§ 任务目标 1
请把 Python 元组与字典教程中的"元组值不能改变,但可以对元组进行拼接形成新元组,或者删除整个元组"这句话译成英文。
§ 任务目标 2
请从 Python 元组与字典教程停下的地方接着往下写。

与列表类似,元组索引从 0 开始,也可以使用 -1, -2…

2.2 获取元组值

print(tup_3)
print(tup_3[0]) 
print(tup_3[-2])
print(tup_3[1:3])
(1, 3, 'apple', 66)
1
apple
(3, 'apple')

2.3 元组操作

元组值不能改变,但可以对元组进行拼接形成新元组,或者删除整个元组

print(tup_2)
print(tup_3)
tup_4 = tup_2 + tup_3
print(tup_4)
(1,)
(1, 3, 'apple', 66)
(1, 1, 3, 'apple', 66)
print(tup_4)
del(tup_4)
print(tup_4)
(1, 1, 3, 'apple', 66)



---------------------------------------------------------------------------

NameError                                 Traceback (most recent call last)

<ipython-input-37-b4e07a991a1e> in <module>
      1 print(tup_4)
      2 del(tup_4)
----> 3 print(tup_4)


NameError: name 'tup_4' is not defined

2.4 元组脚本操作符

同样包括: +, *, in

与列表类似,不再做赘述

2.5 元组函数

同样包括: len(), max(), min()

与列表类似,不再做赘述

3. 字典(dictionary)

字典元素可变,可存储任意类型对象

3.1 创建字典

字典中的元素为 key:value 对,每对 key:value 用英文逗号隔开,整个字典用大括号{}包围

dict_0 = dict() #创建空字典
dict_1 = {} #创建空字典
dict_2 = {"name": "张三", "age": 19, 66: "六十六"} #创建字典

3.2 获取字典值

dict_2
{'name': '张三', 'age': 19, 66: '六十六'}
print(dict_2["name"])
张三
list(dict_2)
['name', 'age', 66]

3.3 修改字典

print(dict_2)
dict_2["age"]=30 #将键 age 的值更新为30
print(dict_2)
dict_2["hobby"] = "eat" #给字典dict_2 中增加 "hobby":"eat" 键-值对
print(dict_2)
del dict_2["hobby"] #删除字典dict_t 中键为"hobby" 的键-值对
print(dict_2)
{'name': '张三', 'age': 19, 66: '六十六'}
{'name': '张三', 'age': 30, 66: '六十六'}
{'name': '张三', 'age': 30, 66: '六十六', 'hobby': 'eat'}
{'name': '张三', 'age': 30, 66: '六十六'}

3.4 字典内置函数

print(len(dict_2)) #len() 键-值对数目
print(list(dict_2)) #list(dic) 以列表形式输出所有键
print(str(dict_2))  #str(dic)  输出字典可打印的字符串表示
3
['name', 'age', 66]
{'name': '张三', 'age': 30, 66: '六十六'}

3.5 字典方法

运行 help(dict)查看详情

help(dict)
Help on class dict in module builtins:

class dict(object)
 |  dict() -> new empty dictionary
 |  dict(mapping) -> new dictionary initialized from a mapping object's
 |      (key, value) pairs
 |  dict(iterable) -> new dictionary initialized as if via:
 |      d = {}
 |      for k, v in iterable:
 |          d[k] = v
 |  dict(**kwargs) -> new dictionary initialized with the name=value pairs
 |      in the keyword argument list.  For example:  dict(one=1, two=2)
 |  
 |  Methods defined here:
 |  
 |  __contains__(self, key, /)
 |      True if the dictionary has the specified key, else False.
 |  
 |  __delitem__(self, key, /)
 |      Delete self[key].
 |  
 |  __eq__(self, value, /)

[目标坐标记录]
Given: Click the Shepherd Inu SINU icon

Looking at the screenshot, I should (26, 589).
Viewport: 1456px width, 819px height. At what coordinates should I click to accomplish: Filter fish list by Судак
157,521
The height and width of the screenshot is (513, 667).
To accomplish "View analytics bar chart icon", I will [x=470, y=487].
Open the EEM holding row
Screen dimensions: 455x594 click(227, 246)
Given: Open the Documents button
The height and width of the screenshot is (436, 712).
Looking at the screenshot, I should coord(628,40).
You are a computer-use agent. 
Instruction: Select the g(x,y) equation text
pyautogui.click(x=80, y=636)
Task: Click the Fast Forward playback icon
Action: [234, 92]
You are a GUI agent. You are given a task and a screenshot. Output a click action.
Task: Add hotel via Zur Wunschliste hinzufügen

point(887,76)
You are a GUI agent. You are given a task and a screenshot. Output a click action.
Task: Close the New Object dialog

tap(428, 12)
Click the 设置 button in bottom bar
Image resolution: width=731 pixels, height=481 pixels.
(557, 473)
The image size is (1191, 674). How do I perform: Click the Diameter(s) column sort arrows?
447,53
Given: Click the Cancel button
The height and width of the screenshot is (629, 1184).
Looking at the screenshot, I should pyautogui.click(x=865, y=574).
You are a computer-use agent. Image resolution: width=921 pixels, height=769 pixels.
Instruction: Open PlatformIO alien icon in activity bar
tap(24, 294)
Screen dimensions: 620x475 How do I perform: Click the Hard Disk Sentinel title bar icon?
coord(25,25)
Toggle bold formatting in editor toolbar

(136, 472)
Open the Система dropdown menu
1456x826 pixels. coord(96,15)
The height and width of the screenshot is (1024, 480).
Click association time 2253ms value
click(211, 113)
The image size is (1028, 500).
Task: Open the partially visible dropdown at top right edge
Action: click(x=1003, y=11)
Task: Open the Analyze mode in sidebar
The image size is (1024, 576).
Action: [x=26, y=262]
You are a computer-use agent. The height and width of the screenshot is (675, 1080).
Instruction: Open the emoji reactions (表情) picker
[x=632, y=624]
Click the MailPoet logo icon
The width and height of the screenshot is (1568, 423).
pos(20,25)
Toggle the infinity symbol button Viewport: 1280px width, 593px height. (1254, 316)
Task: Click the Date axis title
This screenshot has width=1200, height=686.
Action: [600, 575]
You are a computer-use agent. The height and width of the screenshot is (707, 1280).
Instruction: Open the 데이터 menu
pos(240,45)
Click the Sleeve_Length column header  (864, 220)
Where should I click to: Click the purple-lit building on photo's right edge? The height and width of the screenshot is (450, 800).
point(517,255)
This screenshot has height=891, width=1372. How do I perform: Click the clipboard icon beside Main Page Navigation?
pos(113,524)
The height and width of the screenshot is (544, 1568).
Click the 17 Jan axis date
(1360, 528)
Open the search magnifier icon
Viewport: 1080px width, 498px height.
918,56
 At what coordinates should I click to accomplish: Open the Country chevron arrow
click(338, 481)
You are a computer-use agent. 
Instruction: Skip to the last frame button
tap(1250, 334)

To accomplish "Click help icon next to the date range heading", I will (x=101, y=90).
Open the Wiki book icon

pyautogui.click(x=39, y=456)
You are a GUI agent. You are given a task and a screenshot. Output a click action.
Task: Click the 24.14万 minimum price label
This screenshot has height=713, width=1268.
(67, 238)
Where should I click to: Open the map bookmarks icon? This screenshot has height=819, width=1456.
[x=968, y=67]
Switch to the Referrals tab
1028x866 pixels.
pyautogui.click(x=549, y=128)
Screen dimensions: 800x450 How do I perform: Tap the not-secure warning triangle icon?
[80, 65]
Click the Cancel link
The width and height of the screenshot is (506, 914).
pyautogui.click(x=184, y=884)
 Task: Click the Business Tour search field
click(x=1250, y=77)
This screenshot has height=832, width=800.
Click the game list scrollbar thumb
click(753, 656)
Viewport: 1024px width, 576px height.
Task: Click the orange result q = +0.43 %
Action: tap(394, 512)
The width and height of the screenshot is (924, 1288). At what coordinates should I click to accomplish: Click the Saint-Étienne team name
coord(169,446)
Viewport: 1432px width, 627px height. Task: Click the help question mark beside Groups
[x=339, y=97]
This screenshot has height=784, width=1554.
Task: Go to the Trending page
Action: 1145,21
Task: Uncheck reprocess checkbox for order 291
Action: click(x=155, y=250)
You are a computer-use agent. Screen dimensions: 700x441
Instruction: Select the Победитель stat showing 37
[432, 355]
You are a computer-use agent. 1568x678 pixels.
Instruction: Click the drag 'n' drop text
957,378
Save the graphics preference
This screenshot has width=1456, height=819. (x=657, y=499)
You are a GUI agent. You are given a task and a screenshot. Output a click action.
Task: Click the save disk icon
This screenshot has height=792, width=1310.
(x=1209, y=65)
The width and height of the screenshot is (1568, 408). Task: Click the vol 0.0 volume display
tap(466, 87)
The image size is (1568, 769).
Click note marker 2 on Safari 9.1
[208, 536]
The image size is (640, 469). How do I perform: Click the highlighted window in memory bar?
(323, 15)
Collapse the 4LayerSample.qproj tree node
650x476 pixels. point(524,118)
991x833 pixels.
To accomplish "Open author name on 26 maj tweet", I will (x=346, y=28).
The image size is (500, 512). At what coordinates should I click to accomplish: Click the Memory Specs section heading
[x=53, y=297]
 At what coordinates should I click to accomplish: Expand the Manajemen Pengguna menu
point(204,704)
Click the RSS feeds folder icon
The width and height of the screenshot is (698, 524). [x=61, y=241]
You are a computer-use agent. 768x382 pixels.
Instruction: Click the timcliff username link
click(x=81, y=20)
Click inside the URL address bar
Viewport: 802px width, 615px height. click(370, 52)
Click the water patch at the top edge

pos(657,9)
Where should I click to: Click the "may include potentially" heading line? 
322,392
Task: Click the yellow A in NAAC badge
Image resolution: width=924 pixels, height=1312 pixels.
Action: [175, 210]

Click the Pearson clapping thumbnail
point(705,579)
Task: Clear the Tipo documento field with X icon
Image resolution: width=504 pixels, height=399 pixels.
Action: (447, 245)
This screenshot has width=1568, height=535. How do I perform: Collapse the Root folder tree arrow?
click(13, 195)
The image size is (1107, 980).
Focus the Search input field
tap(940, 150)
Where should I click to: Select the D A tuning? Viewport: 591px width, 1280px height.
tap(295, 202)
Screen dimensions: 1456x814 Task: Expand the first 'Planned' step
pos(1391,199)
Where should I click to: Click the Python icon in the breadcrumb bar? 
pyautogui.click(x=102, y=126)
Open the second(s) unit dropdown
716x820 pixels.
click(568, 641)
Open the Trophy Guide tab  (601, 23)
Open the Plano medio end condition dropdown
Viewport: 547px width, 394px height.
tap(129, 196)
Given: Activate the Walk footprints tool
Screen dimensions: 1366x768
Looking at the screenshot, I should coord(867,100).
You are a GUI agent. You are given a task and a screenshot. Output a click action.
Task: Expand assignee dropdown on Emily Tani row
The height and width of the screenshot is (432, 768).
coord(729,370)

§ 预期结果 1
Tuple values cannot be changed, but tuples can be concatenated to form a new tuple, or an entire tuple can be deleted.

§ 预期结果 2
 |      Return self==value.
 |  
 |  __ge__(self, value, /)
 |      Return self>=value.
 |  
 |  __getattribute__(self, name, /)
 |      Return getattr(self, name).
 |  
 |  __getitem__(...)
 |      x.__getitem__(y) <==> x[y]
 |  
 |  __gt__(self, value, /)
 |      Return self>value.
 |  
 |  __init__(self, /, *args, **kwargs)
 |      Initialize self.  See help(type(self)) for accurate signature.
 |  
 |  __iter__(self, /)
 |      Implement iter(self).
 |  
 |  __le__(self, value, /)
 |      Return self<=value.
 |  
 |  __len__(self, /)
 |      Return len(self).
 |  
 |  __lt__(self, value, /)
 |      Return self<value.
 |  
 |  __ne__(self, value, /)
 |      Return self!=value.
 |  
 |  __repr__(self, /)
 |      Return repr(self).
 |  
 |  __setitem__(self, key, value, /)
 |      Set self[key] to value.
 |  
 |  __sizeof__(...)
 |      D.__sizeof__() -> size of D in memory, in bytes
 |  
 |  clear(...)
 |      D.clear() -> None.  Remove all items from D.
 |  
 |  copy(...)
 |      D.copy() -> a shallow copy of D
 |  
 |  get(self, key, default=None, /)
 |      Return the value for key if key is in the dictionary, else default.
 |  
 |  items(...)
 |      D.items() -> a set-like object providing a view on D's items
 |  
 |  keys(...)
 |      D.keys() -> a set-like object providing a view on D's keys
 |  
 |  pop(...)
 |      D.pop(k[,d]) -> v, remove specified key and return the corresponding value.
 |      If key is not found, d is returned if given, otherwise KeyError is raised
 |  
 |  popitem(...)
 |      D.popitem() -> (k, v), remove and return some (key, value) pair as a
 |      2-tuple; but raise KeyError if D is empty.
 |  
 |  setdefault(self, key, default=None, /)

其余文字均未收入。